Rewrite the lines below as a numbered list, skipping any blank lines.

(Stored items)
....
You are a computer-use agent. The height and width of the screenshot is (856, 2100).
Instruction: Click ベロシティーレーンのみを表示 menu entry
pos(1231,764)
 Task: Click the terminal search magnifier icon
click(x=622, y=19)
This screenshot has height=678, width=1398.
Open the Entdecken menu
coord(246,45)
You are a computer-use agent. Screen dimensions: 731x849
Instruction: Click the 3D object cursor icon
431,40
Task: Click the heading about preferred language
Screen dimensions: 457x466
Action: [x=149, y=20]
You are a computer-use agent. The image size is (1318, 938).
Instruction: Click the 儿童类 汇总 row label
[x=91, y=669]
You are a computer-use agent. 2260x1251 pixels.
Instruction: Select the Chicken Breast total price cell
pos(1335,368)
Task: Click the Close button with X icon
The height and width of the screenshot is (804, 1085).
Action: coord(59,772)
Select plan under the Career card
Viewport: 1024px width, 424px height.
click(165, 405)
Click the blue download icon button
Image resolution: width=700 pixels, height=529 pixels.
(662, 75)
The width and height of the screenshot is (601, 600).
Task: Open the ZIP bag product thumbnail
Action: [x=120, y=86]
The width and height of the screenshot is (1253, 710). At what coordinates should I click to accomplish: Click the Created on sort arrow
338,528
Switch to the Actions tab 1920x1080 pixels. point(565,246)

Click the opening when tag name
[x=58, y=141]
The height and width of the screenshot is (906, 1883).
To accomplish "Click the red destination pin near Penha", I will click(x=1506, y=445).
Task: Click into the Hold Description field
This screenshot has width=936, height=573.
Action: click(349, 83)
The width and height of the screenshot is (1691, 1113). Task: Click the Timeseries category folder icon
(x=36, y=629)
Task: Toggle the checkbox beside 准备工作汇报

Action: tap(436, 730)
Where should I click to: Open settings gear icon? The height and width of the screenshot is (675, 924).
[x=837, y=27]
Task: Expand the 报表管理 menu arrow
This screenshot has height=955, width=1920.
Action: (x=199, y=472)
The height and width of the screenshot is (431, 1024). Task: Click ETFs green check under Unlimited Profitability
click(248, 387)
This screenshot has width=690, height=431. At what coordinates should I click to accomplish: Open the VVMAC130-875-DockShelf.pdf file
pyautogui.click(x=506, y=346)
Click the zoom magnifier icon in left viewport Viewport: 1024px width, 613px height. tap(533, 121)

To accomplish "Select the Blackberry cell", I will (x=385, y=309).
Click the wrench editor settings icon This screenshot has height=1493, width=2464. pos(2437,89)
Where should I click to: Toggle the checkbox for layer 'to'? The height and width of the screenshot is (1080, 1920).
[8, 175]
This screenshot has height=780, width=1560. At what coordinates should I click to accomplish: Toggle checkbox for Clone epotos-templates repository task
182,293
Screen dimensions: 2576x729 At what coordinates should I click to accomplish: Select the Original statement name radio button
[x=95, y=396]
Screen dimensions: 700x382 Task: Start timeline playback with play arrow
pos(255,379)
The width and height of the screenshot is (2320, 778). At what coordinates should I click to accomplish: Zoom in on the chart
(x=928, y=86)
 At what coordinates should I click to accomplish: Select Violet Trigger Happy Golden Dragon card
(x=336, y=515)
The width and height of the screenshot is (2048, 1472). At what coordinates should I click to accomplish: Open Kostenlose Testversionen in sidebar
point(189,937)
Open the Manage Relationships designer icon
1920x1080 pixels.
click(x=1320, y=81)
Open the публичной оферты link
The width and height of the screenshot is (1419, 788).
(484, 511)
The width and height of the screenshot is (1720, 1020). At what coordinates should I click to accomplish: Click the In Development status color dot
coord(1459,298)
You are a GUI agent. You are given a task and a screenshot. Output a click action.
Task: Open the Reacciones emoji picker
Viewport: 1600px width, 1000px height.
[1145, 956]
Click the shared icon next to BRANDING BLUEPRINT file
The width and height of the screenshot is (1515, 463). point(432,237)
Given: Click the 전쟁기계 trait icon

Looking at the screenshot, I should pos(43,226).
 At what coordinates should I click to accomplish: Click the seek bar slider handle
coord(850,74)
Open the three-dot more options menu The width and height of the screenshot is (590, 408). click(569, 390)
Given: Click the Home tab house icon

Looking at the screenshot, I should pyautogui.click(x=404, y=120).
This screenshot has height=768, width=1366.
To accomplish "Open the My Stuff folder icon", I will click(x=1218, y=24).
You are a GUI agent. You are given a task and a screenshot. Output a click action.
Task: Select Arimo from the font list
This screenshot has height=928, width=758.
....
• _Expected output_:
1. You are a computer-use agent. The height and width of the screenshot is (856, 2100).
2. Instruction: Click ベロシティーレーンのみを表示 menu entry
3. pos(1231,764)
4.  Task: Click the terminal search magnifier icon
5. click(x=622, y=19)
6. This screenshot has height=678, width=1398.
7. Open the Entdecken menu
8. coord(246,45)
9. You are a computer-use agent. Screen dimensions: 731x849
10. Instruction: Click the 3D object cursor icon
11. 431,40
12. Task: Click the heading about preferred language
13. Screen dimensions: 457x466
14. Action: [x=149, y=20]
15. You are a computer-use agent. The image size is (1318, 938).
16. Instruction: Click the 儿童类 汇总 row label
17. [x=91, y=669]
18. You are a computer-use agent. 2260x1251 pixels.
19. Instruction: Select the Chicken Breast total price cell
20. pos(1335,368)
21. Task: Click the Close button with X icon
22. The height and width of the screenshot is (804, 1085).
23. Action: coord(59,772)
24. Select plan under the Career card
25. Viewport: 1024px width, 424px height.
26. click(165, 405)
27. Click the blue download icon button
28. Image resolution: width=700 pixels, height=529 pixels.
29. (662, 75)
30. The width and height of the screenshot is (601, 600).
31. Task: Open the ZIP bag product thumbnail
32. Action: [x=120, y=86]
33. The width and height of the screenshot is (1253, 710). At what coordinates should I click to accomplish: Click the Created on sort arrow
34. 338,528
35. Switch to the Actions tab 1920x1080 pixels. point(565,246)
36. Click the opening when tag name
37. [x=58, y=141]
38. The height and width of the screenshot is (906, 1883).
39. To accomplish "Click the red destination pin near Penha", I will click(x=1506, y=445).
40. Task: Click into the Hold Description field
41. This screenshot has width=936, height=573.
42. Action: click(349, 83)
43. The width and height of the screenshot is (1691, 1113). Task: Click the Timeseries category folder icon
44. (x=36, y=629)
45. Task: Toggle the checkbox beside 准备工作汇报
46. Action: tap(436, 730)
47. Where should I click to: Open settings gear icon? The height and width of the screenshot is (675, 924).
48. [x=837, y=27]
49. Task: Expand the 报表管理 menu arrow
50. This screenshot has height=955, width=1920.
51. Action: (x=199, y=472)
52. The height and width of the screenshot is (431, 1024). Task: Click ETFs green check under Unlimited Profitability
53. click(248, 387)
54. This screenshot has width=690, height=431. At what coordinates should I click to accomplish: Open the VVMAC130-875-DockShelf.pdf file
55. pyautogui.click(x=506, y=346)
56. Click the zoom magnifier icon in left viewport Viewport: 1024px width, 613px height. tap(533, 121)
57. To accomplish "Select the Blackberry cell", I will (x=385, y=309).
58. Click the wrench editor settings icon This screenshot has height=1493, width=2464. pos(2437,89)
59. Where should I click to: Toggle the checkbox for layer 'to'? The height and width of the screenshot is (1080, 1920).
60. [8, 175]
61. This screenshot has height=780, width=1560. At what coordinates should I click to accomplish: Toggle checkbox for Clone epotos-templates repository task
62. 182,293
63. Screen dimensions: 2576x729 At what coordinates should I click to accomplish: Select the Original statement name radio button
64. [x=95, y=396]
65. Screen dimensions: 700x382 Task: Start timeline playback with play arrow
66. pos(255,379)
67. The width and height of the screenshot is (2320, 778). At what coordinates should I click to accomplish: Zoom in on the chart
68. (x=928, y=86)
69.  At what coordinates should I click to accomplish: Select Violet Trigger Happy Golden Dragon card
70. (x=336, y=515)
71. The width and height of the screenshot is (2048, 1472). At what coordinates should I click to accomplish: Open Kostenlose Testversionen in sidebar
72. point(189,937)
73. Open the Manage Relationships designer icon
74. 1920x1080 pixels.
75. click(x=1320, y=81)
76. Open the публичной оферты link
77. The width and height of the screenshot is (1419, 788).
78. (484, 511)
79. The width and height of the screenshot is (1720, 1020). At what coordinates should I click to accomplish: Click the In Development status color dot
80. coord(1459,298)
81. You are a GUI agent. You are given a task and a screenshot. Output a click action.
82. Task: Open the Reacciones emoji picker
83. Viewport: 1600px width, 1000px height.
84. [1145, 956]
85. Click the shared icon next to BRANDING BLUEPRINT file
86. The width and height of the screenshot is (1515, 463). point(432,237)
87. Given: Click the 전쟁기계 trait icon
88. Looking at the screenshot, I should pos(43,226).
89.  At what coordinates should I click to accomplish: Click the seek bar slider handle
90. coord(850,74)
91. Open the three-dot more options menu The width and height of the screenshot is (590, 408). click(569, 390)
92. Given: Click the Home tab house icon
93. Looking at the screenshot, I should pyautogui.click(x=404, y=120).
94. This screenshot has height=768, width=1366.
95. To accomplish "Open the My Stuff folder icon", I will click(x=1218, y=24).
96. You are a GUI agent. You are given a task and a screenshot. Output a click action.
97. Task: Select Arimo from the font list
98. This screenshot has height=928, width=758.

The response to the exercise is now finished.